2020 Annual Meeting

Presentation information

Oral presentation

VI. Fusion Energy Engineering » 601-2 Fusion Reactor Material Science (Reactor and Blanket Materials, Irradiation Behavior)/601-1 Plasma Technology, including Inertial Confinement Fusion

[1L06-09] Plasma Engineering/Irradiation Behavior

Mon. Mar 16, 2020 2:45 PM - 3:50 PM Room L (Lecture Bildg. S 2F S-22)

Chair:Keisuke Mukai(Kyoto Univ.)

3:15 PM - 3:30 PM

[1L08] Influence of neutron irradiation on deuterium release from tungsten

*Yuji Hatano1, Vladimir Kh. Alimov2, Tatsuya Kuwabara3, Takeshi Toyama4, Alexander V. Spitsyn2, Youji Someya5 (1. HRC, U. Toyama, 2. NRC “Kurchatov Institute", 3. Aichi Inst. Technol., 4. IMR, Tohoku U., 5. QST)
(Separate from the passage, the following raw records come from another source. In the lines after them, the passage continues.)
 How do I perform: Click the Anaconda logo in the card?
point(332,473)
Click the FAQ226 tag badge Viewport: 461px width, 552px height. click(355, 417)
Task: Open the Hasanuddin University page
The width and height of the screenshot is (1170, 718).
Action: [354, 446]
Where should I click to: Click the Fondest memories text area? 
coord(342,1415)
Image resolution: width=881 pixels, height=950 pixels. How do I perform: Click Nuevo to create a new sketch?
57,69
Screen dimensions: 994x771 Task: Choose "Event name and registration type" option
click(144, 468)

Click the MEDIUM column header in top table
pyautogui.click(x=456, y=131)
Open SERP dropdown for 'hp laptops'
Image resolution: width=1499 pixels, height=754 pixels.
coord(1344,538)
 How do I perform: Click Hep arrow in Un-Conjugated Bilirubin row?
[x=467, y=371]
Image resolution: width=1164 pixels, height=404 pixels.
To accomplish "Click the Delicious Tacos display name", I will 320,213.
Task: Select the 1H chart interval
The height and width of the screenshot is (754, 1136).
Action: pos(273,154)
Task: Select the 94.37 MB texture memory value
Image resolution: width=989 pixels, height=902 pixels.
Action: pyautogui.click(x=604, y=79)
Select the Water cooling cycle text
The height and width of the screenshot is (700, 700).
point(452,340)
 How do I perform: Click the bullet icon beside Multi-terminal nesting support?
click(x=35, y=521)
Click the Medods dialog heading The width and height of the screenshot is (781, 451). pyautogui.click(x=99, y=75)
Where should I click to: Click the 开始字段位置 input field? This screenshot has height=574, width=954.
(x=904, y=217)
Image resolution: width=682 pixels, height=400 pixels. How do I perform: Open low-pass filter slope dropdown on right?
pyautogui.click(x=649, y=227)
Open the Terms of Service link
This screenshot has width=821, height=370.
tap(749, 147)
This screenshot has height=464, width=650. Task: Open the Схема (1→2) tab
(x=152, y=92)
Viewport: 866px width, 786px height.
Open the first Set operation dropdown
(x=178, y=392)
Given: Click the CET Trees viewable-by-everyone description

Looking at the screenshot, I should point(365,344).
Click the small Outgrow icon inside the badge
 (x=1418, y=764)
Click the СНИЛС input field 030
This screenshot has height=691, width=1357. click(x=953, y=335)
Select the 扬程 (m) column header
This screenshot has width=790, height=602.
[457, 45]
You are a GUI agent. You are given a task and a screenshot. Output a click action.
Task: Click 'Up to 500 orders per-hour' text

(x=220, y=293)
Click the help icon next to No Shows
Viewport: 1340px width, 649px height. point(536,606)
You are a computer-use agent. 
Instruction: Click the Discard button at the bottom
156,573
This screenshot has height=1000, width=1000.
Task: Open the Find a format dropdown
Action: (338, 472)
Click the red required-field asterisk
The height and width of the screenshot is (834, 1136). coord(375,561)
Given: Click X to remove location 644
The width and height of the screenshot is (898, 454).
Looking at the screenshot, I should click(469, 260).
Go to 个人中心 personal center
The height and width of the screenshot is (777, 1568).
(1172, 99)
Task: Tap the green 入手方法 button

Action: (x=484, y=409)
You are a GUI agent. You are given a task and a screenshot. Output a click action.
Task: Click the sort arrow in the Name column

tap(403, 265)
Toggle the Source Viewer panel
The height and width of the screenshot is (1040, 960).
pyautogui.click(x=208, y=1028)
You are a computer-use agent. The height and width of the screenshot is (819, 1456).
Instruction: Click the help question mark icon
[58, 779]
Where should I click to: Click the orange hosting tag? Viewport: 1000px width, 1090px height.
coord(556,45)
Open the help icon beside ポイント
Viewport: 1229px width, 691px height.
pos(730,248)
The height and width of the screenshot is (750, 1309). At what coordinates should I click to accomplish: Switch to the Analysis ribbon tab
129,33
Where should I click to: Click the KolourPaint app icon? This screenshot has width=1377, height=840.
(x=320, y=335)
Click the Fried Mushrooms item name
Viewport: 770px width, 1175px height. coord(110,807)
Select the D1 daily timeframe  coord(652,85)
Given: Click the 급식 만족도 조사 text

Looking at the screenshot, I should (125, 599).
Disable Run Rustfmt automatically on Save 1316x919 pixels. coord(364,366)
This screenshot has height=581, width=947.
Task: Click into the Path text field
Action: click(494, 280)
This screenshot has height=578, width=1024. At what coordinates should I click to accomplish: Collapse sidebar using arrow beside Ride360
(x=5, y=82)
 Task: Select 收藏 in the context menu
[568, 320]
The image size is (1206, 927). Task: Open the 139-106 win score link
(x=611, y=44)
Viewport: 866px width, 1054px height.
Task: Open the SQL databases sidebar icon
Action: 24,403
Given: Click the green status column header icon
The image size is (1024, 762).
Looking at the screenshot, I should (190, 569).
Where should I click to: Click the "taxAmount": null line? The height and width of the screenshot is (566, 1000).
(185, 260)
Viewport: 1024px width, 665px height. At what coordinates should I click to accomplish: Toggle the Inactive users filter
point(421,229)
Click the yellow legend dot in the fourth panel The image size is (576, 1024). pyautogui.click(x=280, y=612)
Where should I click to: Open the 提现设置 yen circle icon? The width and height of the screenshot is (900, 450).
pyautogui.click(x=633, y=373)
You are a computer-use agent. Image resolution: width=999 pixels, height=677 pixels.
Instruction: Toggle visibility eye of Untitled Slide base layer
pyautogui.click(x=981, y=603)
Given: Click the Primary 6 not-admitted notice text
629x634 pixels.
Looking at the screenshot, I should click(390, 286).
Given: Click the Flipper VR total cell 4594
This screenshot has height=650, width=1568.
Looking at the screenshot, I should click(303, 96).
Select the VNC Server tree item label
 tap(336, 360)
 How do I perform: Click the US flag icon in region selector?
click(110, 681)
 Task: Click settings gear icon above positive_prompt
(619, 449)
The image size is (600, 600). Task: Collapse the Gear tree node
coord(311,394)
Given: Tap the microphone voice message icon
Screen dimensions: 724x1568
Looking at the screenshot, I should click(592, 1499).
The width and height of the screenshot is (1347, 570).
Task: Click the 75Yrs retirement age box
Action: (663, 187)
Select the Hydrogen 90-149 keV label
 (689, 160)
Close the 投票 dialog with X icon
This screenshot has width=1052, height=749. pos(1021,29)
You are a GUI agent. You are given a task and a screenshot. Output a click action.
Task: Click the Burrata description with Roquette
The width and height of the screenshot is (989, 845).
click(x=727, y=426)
Keywords:Plasma-facing component, Tritium, Decontamination, Neutron irradiation, Tungsten

One of the possible tiritium removal methods from plasma-facing component (PFCs) is to heat PFCs to ~300 ℃ in a vacuum vessel after DT operation using decay heat. In this study, W samples were irradiated with neutrons in a fission reactor BR2, and release of deuterium (D) in a vacuum at 300 ℃ from the irradiated and non-irradiated W samples was examined after exposure to high flux D plasma at 300, 400 and 500 ℃. The majority of D retained in the non-irradiated samples was released by heating for 30 h. Far slower but clear release of D was observed for the neutron-irradiated samples. The possible D removal by heating for longer time (~1 month) will be simulated and reported.